Depending on their depth, location and color, as well as the patient’s skin type, age and other factors, treatment for benign but unattractive birthmarks may take the form of laser or pulsed light therapy, microdermabrasion or surgical excision.
Skin Cancer Surgery
Skin cancer is the most common form of cancer in the United States and involves abnormal growths of skin cells that can form anywhere on the body, but most frequently appear on skin that is exposed to the sun. There are more than a million new cases of skin cancer in the US each year. Although most cases of skin cancer can be successfully treated, it is still important to keep skin safe and healthy and try to prevent this disease.
There are three major types of skin cancer that affect associated layers of the skin:
- Squamous cell carcinoma affects the squamous cells, which are just below the outer surface of the skin and serve as the inner lining. It is responsible for 10% of all skin cancers. These growths can vary in appearance and may be new or a change to a pre-existing mole. Most cases can be completely removed through minimally invasive procedures.
- Basal cell carcinoma affects the basal cells, which lay under the squamous cells and produce new skin cells. It is responsible for 80 to 85% of all skin cancers. This type of cancer rarely spreads and can usually be removed easily, but is still a serious condition that requires prompt treatment.
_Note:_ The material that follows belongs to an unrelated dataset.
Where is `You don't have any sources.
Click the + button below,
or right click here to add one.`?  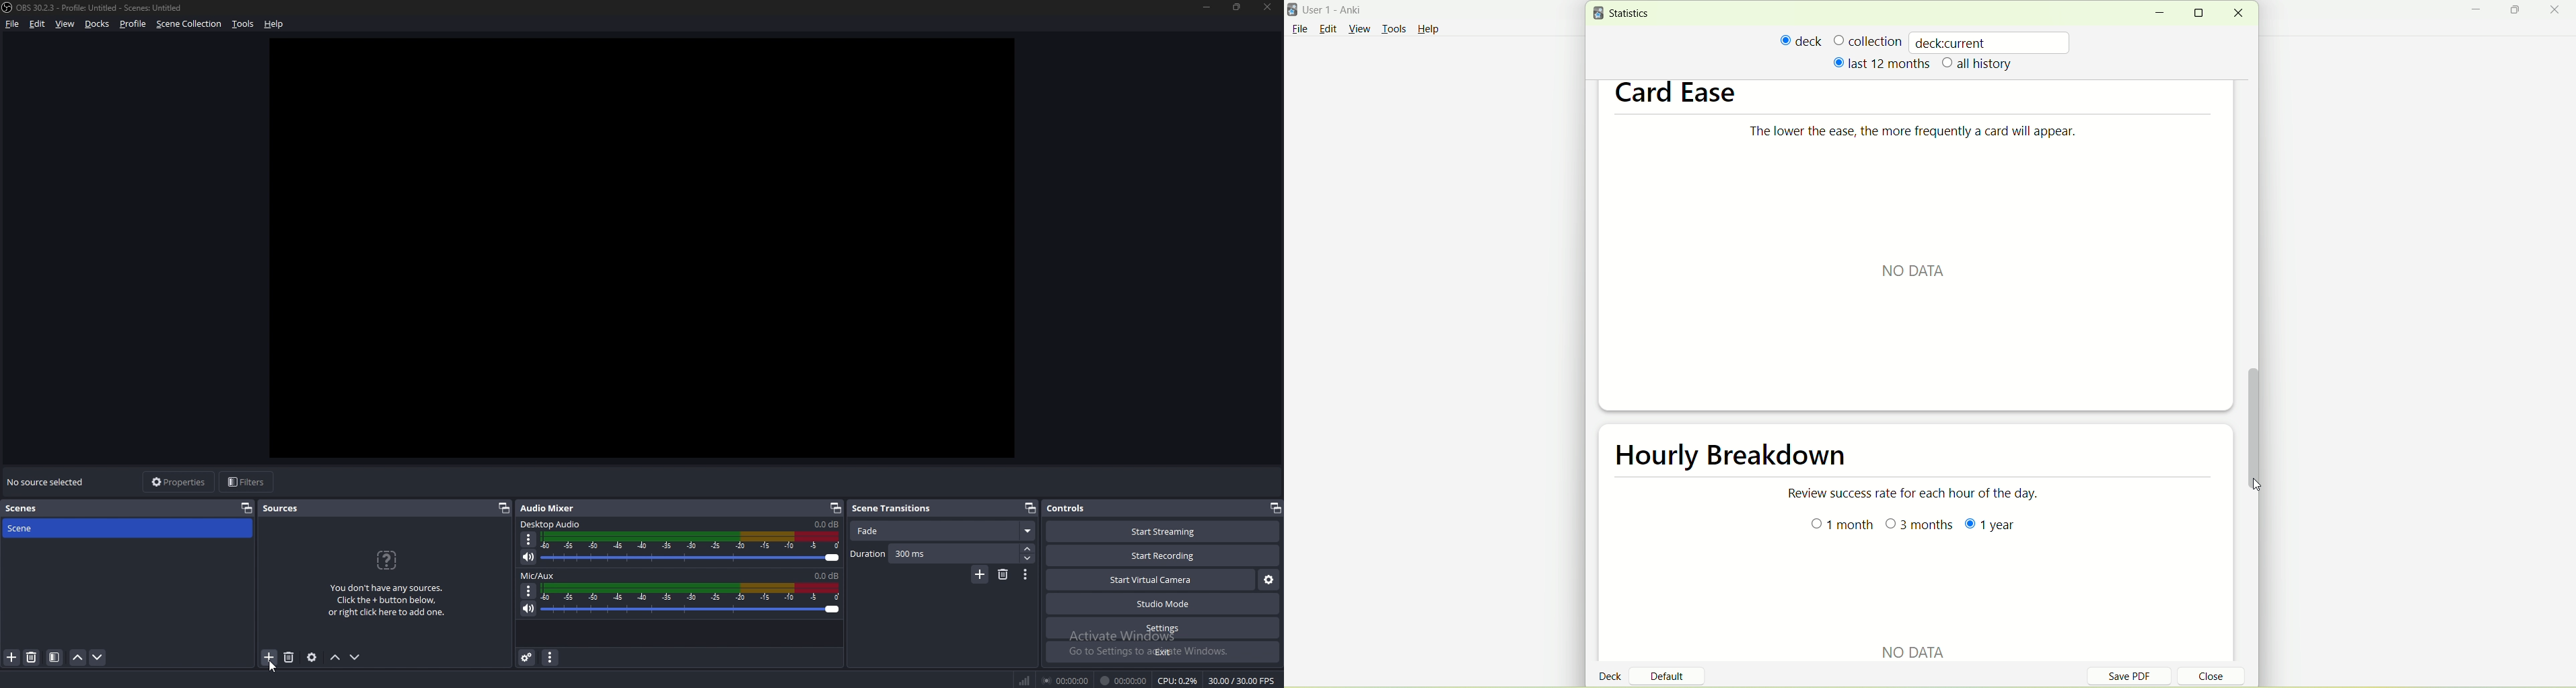 You don't have any sources.
Click the + button below,
or right click here to add one. is located at coordinates (386, 584). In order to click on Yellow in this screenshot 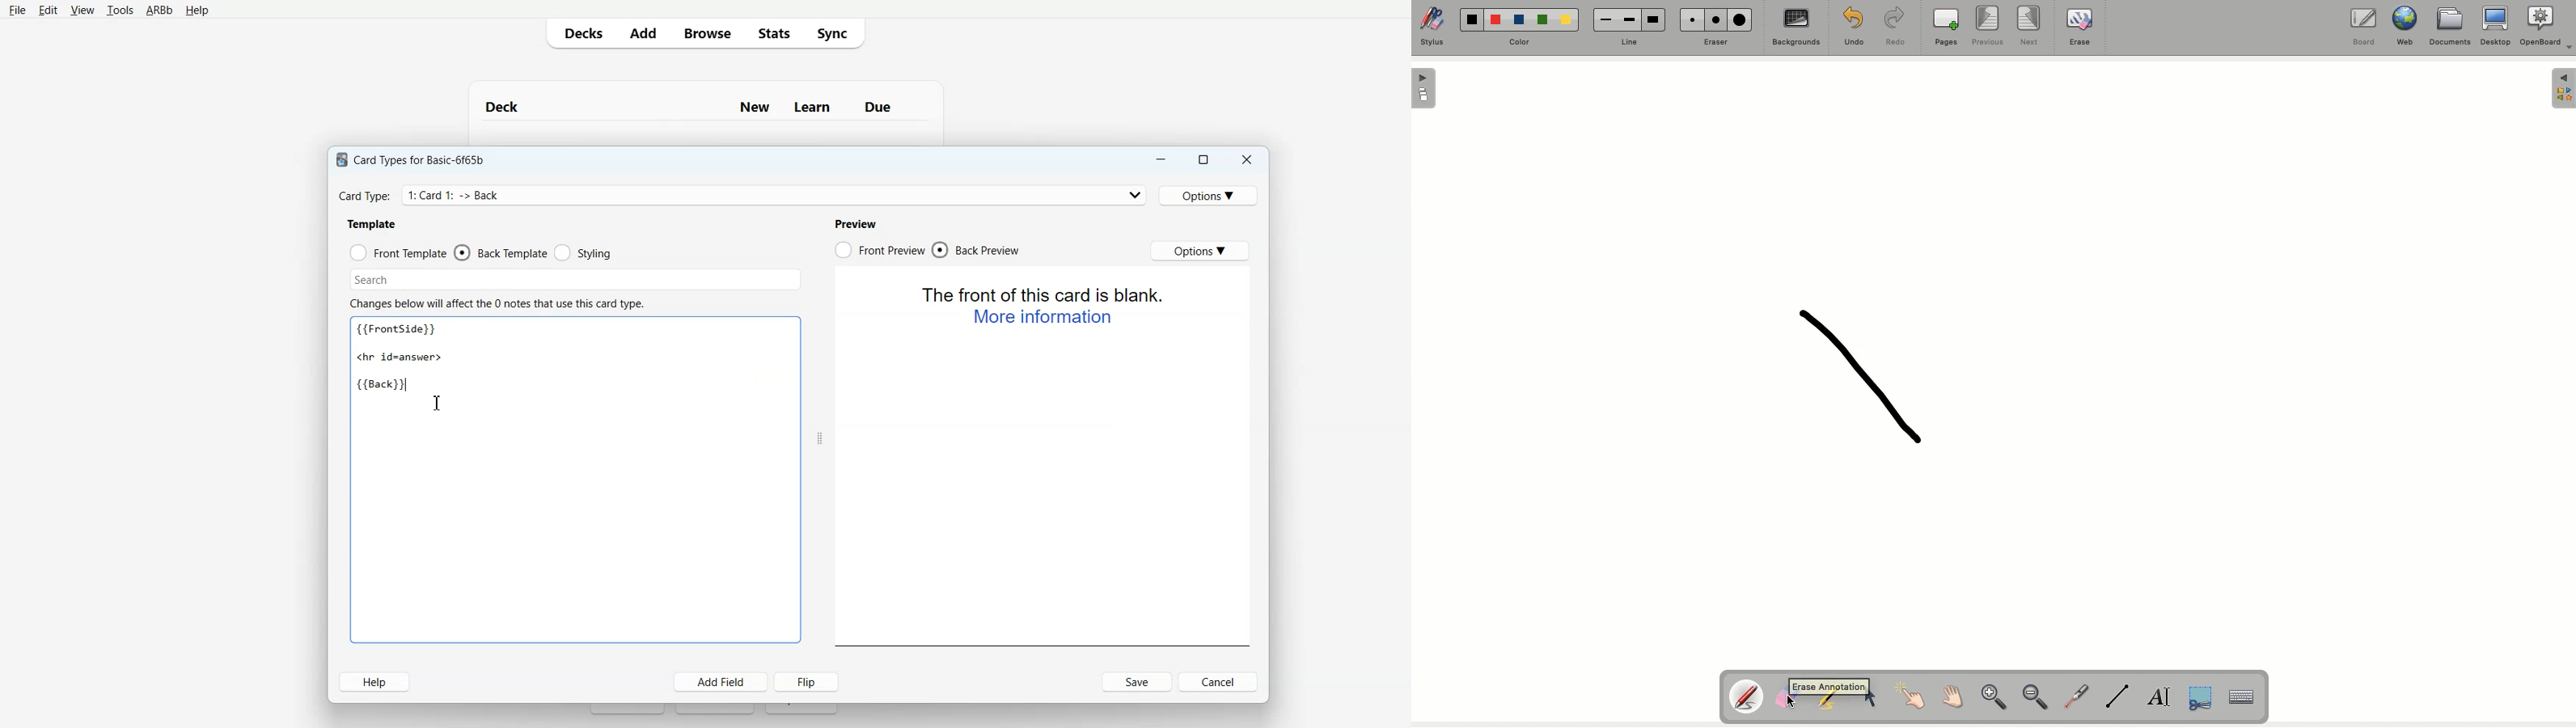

It may appear on the skin as a new growth that bleeds easily or does not heal quickly and may be white, pink, flesh-colored or brown.
- Melanoma is the most serious form of skin cancer and affects the melanocytes, which produce melanin. Relatively rare, it is responsible for 5% of all skin cancers but is the most dangerous and is the leading cause of death from skin disease. The earliest symptoms of melanoma are abnormal growths on the skin or changes in existing moles. Melanoma is usually diagnosed through a full skin exam and a biopsy of the suspicious-looking area.
Skin cancers vary in shape, color, size and texture, so any new, changed or otherwise suspicious growths or rashes should be examined immediately by a physician. Early intervention is essential to preventing the cancer from spreading.